### WORK REQUEST
Looking at the entries underneath, work out how many lines contain "computer". Write only that number.

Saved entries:
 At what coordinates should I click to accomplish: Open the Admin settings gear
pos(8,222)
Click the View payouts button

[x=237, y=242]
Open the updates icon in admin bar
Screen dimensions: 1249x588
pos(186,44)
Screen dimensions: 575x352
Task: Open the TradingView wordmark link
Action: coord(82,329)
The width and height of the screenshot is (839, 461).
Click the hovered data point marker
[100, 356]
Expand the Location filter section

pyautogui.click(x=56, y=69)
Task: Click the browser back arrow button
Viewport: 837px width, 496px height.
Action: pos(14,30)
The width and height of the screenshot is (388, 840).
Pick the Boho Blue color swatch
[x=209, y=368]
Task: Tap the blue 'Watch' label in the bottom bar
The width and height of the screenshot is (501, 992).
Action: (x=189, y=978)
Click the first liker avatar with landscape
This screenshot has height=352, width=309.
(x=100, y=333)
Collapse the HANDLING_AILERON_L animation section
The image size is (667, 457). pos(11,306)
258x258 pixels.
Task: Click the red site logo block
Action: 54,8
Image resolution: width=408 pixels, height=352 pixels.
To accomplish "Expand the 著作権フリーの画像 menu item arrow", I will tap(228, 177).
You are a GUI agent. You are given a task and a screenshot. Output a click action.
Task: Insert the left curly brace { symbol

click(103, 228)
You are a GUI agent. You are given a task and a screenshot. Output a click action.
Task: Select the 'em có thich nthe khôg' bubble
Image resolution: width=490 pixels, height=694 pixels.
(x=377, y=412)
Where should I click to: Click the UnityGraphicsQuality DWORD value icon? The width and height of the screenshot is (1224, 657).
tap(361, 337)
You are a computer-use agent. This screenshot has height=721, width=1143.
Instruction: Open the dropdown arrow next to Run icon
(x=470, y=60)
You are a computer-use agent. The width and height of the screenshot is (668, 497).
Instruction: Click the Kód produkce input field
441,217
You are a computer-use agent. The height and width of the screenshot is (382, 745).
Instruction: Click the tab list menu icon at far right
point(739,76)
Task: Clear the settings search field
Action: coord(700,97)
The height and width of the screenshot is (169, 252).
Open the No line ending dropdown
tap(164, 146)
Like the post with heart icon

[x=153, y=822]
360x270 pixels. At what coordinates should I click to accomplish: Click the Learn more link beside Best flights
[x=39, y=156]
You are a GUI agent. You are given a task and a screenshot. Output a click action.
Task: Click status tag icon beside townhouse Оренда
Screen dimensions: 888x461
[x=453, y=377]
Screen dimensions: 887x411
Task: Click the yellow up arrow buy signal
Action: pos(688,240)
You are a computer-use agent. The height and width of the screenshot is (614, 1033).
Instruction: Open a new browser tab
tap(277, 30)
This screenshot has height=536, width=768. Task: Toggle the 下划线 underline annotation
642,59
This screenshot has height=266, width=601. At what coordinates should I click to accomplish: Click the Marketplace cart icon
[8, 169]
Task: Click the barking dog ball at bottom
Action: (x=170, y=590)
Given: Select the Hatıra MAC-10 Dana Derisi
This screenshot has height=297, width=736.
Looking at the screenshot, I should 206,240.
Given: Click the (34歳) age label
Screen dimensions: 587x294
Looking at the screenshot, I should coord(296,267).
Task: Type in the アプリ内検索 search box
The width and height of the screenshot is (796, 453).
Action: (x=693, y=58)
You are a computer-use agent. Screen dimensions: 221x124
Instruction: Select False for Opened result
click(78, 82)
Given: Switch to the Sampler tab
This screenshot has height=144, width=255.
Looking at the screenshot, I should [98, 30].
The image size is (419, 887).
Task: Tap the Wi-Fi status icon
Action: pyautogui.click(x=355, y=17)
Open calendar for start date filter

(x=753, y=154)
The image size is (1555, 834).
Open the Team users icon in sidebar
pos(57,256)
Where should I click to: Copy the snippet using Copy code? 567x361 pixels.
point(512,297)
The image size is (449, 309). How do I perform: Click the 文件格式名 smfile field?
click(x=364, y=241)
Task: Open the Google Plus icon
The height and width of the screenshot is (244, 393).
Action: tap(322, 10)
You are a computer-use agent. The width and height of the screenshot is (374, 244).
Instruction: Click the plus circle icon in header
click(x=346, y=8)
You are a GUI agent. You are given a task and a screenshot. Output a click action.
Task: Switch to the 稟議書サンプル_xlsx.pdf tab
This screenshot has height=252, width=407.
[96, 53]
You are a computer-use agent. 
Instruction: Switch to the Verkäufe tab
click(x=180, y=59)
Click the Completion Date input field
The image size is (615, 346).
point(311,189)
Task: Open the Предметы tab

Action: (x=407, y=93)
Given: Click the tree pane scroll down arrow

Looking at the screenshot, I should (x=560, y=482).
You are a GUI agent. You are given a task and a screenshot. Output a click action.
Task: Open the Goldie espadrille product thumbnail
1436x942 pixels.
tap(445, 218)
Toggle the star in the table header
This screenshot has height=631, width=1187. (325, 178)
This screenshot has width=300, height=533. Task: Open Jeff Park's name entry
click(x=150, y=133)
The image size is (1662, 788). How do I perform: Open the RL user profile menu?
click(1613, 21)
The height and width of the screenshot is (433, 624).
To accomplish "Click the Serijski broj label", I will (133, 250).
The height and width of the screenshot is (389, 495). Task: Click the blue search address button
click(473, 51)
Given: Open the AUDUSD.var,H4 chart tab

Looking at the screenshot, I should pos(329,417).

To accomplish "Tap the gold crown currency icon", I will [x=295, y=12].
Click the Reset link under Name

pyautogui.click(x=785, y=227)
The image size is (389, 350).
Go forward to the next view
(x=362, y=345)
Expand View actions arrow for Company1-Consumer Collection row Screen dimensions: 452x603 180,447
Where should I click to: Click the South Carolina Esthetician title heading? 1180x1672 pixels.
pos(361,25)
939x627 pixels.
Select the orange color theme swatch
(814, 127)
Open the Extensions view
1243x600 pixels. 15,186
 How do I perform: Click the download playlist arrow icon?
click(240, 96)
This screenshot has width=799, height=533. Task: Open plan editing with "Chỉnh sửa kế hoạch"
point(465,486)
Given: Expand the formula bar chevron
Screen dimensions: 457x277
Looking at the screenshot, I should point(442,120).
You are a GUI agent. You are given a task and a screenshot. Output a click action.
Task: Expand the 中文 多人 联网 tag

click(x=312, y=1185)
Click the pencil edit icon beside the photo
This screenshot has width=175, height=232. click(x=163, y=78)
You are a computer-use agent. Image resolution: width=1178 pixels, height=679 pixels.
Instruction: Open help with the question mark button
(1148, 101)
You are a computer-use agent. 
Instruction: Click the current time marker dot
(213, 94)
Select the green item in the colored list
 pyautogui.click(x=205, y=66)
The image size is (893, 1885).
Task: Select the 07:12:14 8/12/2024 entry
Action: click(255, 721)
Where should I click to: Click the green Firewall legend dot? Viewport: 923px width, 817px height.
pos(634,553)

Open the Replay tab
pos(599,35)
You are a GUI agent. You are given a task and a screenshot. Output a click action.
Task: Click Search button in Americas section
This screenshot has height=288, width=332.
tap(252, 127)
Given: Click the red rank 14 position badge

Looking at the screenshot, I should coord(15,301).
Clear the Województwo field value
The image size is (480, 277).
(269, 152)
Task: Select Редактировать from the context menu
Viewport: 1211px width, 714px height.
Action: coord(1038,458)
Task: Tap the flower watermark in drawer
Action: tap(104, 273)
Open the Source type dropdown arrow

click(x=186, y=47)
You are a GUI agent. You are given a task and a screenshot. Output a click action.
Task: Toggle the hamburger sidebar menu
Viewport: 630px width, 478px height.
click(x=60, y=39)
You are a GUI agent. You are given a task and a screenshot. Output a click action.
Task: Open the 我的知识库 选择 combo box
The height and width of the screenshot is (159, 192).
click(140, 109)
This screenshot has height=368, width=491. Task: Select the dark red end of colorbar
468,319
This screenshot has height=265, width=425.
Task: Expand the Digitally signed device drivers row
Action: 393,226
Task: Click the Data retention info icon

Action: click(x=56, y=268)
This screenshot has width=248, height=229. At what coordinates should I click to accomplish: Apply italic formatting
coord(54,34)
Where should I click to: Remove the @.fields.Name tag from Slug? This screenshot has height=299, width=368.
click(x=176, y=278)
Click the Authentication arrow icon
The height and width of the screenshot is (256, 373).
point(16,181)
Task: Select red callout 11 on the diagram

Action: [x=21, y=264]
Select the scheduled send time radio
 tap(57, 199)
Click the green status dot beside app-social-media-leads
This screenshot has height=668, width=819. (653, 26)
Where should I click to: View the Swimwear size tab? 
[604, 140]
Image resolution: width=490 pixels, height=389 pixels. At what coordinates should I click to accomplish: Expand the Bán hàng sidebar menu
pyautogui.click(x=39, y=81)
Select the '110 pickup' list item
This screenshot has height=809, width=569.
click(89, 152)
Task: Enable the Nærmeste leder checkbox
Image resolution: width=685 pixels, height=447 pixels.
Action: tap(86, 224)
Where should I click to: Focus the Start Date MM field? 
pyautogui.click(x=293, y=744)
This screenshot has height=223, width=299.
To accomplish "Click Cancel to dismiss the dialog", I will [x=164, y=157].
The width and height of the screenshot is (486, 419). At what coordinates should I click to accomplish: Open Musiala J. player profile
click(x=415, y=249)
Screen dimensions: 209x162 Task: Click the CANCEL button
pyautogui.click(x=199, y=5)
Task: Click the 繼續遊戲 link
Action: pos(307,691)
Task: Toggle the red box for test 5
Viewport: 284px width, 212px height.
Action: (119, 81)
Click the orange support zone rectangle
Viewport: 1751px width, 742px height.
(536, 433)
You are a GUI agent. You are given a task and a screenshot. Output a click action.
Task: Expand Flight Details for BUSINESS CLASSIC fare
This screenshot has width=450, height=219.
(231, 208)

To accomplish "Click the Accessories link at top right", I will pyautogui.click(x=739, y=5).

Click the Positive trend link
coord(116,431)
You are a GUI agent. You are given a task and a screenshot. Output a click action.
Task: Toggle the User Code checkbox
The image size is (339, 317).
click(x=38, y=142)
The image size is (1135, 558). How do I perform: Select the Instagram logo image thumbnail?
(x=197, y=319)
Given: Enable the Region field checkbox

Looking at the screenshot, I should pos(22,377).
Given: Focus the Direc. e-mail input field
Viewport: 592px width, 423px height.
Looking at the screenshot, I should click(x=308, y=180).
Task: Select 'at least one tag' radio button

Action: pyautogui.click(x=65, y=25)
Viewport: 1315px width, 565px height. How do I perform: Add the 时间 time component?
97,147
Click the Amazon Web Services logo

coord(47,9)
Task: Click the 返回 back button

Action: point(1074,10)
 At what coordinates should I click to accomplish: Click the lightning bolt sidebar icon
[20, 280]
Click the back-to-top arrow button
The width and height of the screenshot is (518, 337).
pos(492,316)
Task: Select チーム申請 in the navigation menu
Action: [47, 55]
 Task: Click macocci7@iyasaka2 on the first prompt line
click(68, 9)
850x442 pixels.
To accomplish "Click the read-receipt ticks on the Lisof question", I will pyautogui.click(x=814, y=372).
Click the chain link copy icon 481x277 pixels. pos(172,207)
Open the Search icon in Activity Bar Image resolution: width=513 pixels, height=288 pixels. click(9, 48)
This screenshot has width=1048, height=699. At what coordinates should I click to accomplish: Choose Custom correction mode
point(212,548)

### EXERCISE SOLUTION
9